_ACTION ITEM_
When you restate the entries that follow, keep every word exactly and drop the pictures.

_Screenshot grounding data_
++++++
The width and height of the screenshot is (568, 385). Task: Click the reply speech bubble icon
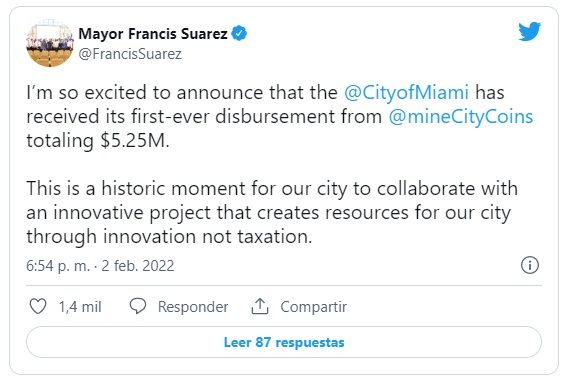138,306
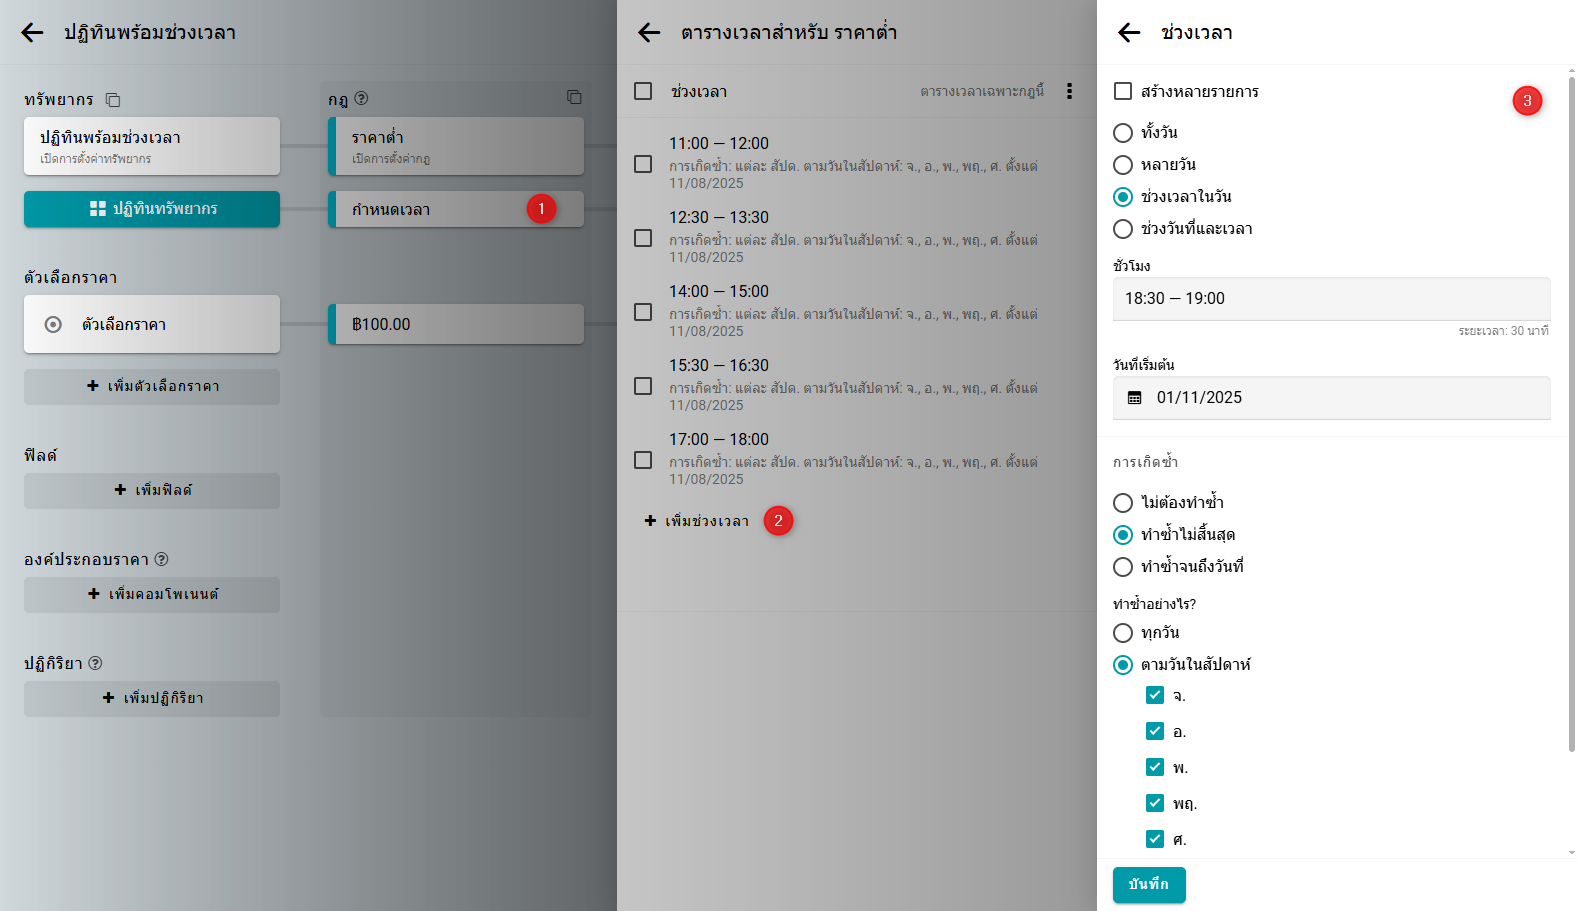
Task: Open the กำหนดเวลา rule item
Action: pos(430,210)
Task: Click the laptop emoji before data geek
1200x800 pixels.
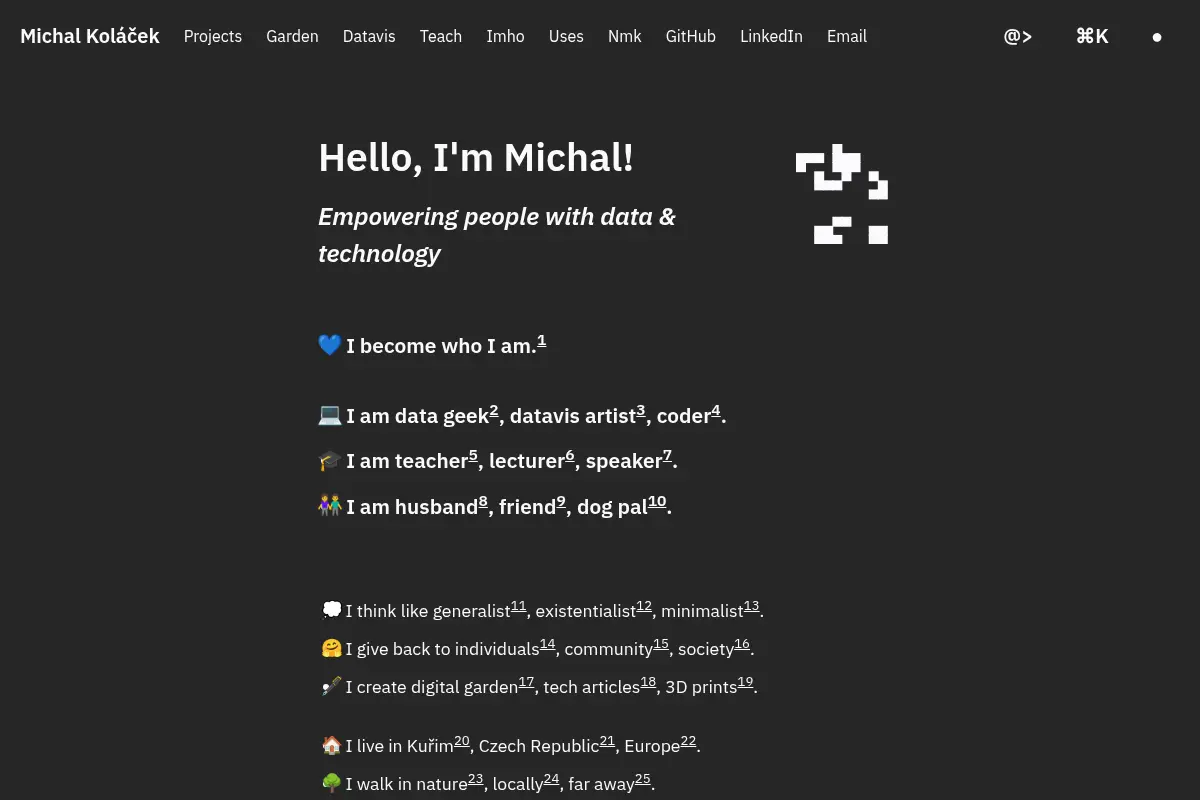Action: pos(330,415)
++++++
_ANSWER TO THE PROBLEM_
The width and height of the screenshot is (568, 385). Task: Click the reply speech bubble icon
138,306
Task: Open the กำหนดเวลา rule item
Action: pos(430,210)
Task: Click the laptop emoji before data geek
1200x800 pixels.
Action: pos(330,415)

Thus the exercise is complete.